[What the task asks]: Retype exactly the span of lines below from the one with "Image resolution: width=1568" through the one with "Screen dimensions: 800x698". Do not include pictures.

[Supplied data]:
>>>>>
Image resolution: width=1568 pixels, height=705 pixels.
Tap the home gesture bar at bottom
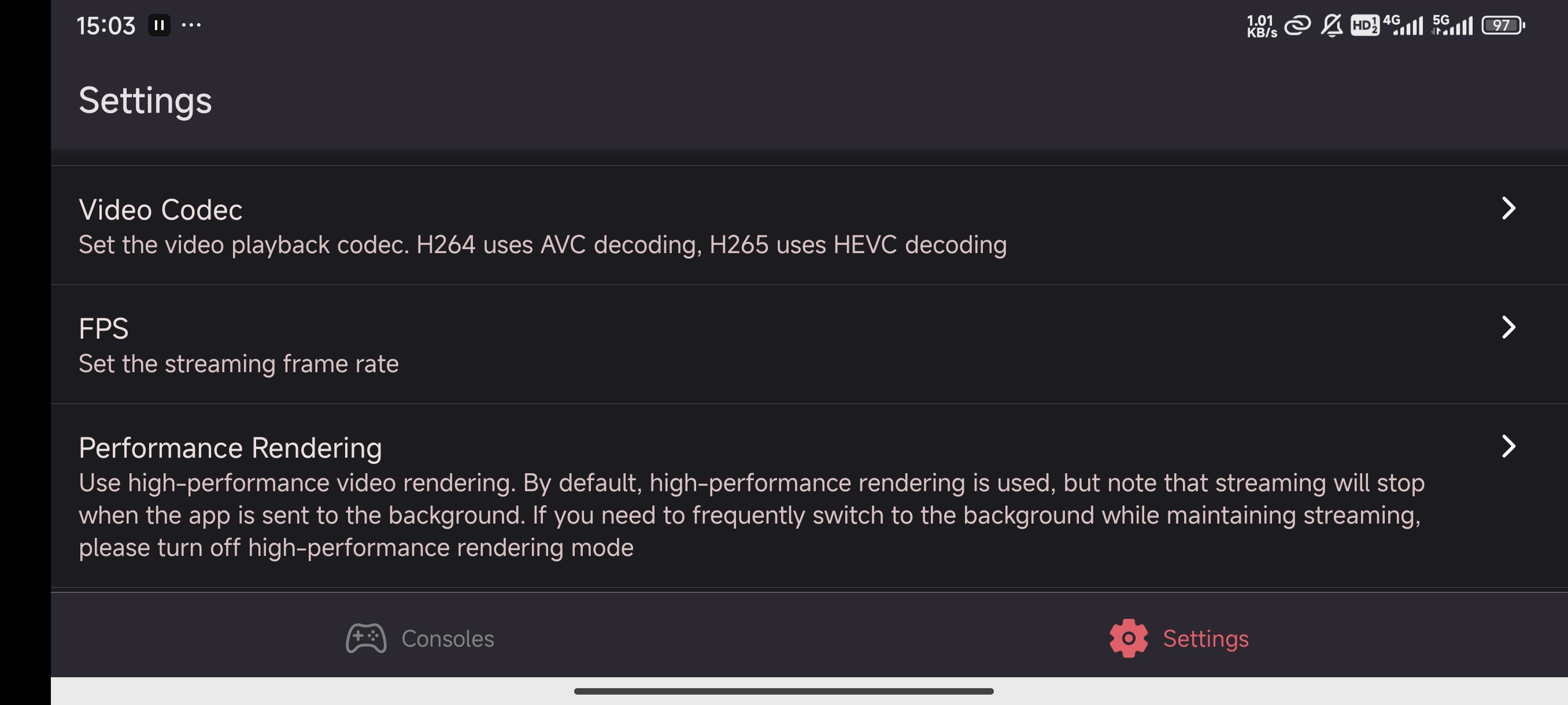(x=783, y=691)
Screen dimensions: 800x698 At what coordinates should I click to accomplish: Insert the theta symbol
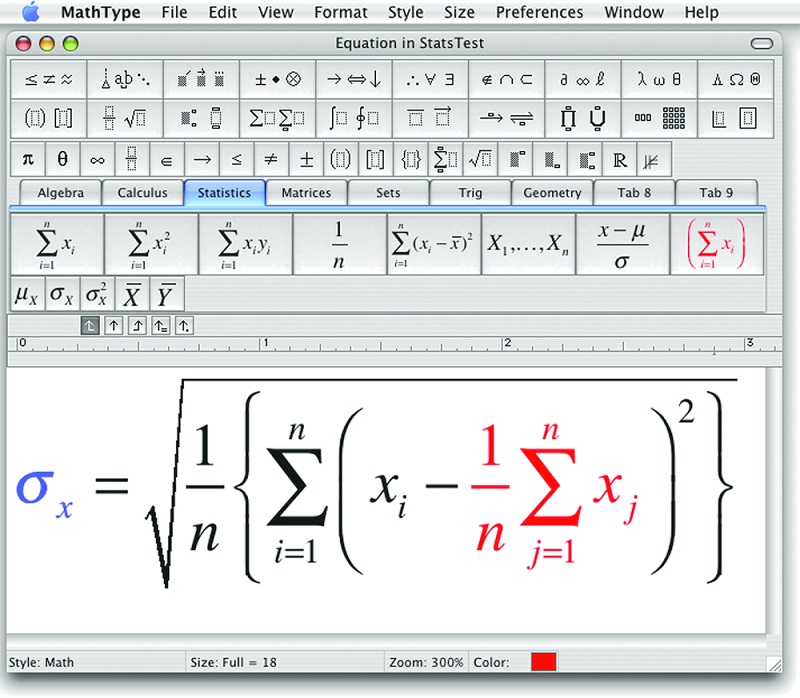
<<<<<
>>>>>
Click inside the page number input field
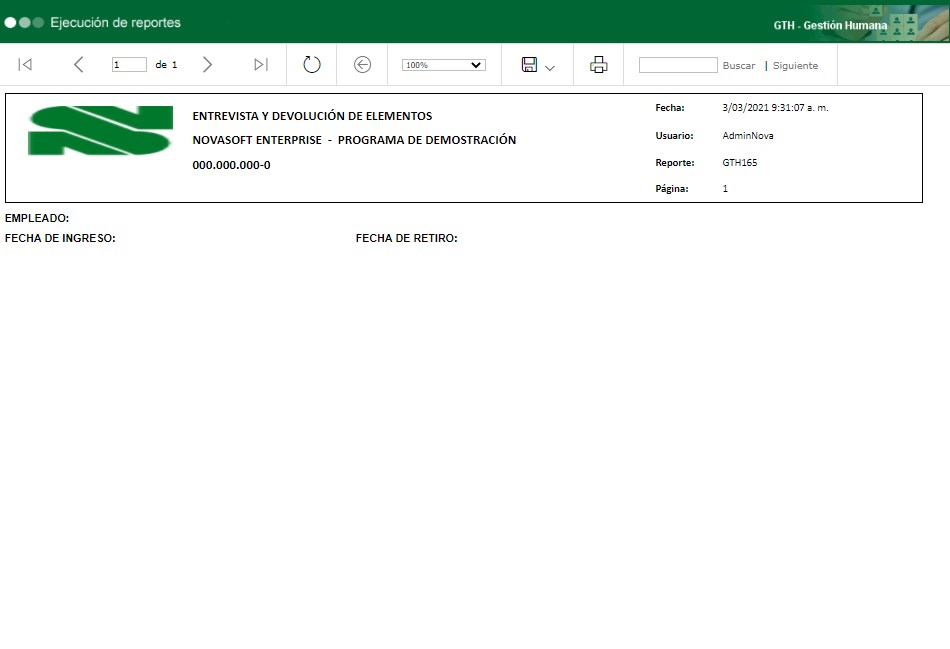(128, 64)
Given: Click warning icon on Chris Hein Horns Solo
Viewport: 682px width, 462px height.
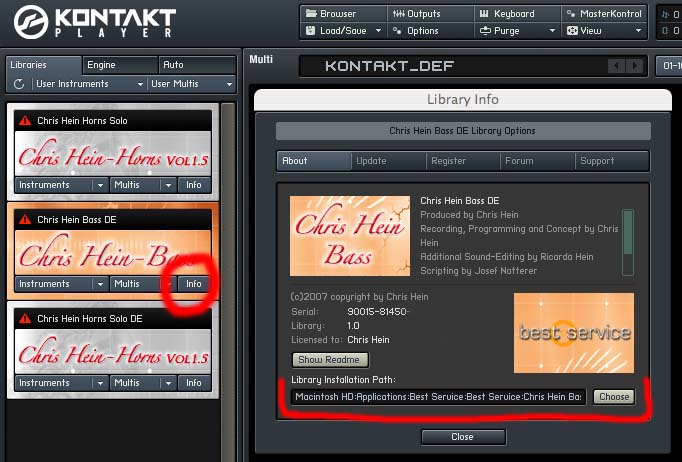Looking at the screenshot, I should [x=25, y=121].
<<<<<
>>>>>
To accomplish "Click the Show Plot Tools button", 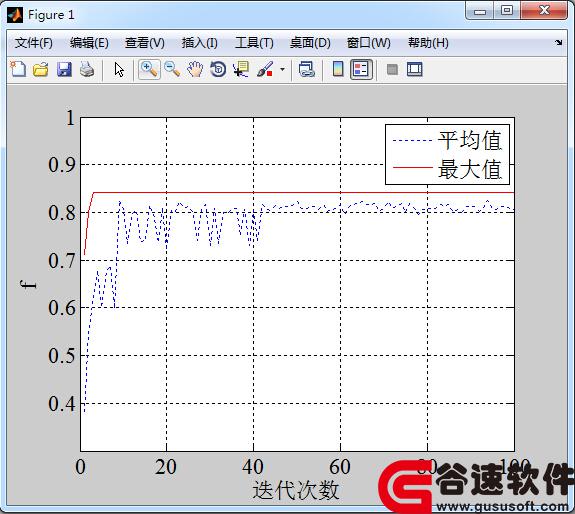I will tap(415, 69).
<<<<<
[Problem solution]:
Image resolution: width=1568 pixels, height=705 pixels.
Tap the home gesture bar at bottom
(x=783, y=691)
Screen dimensions: 800x698 At what coordinates should I click to accomplish: Insert the theta symbol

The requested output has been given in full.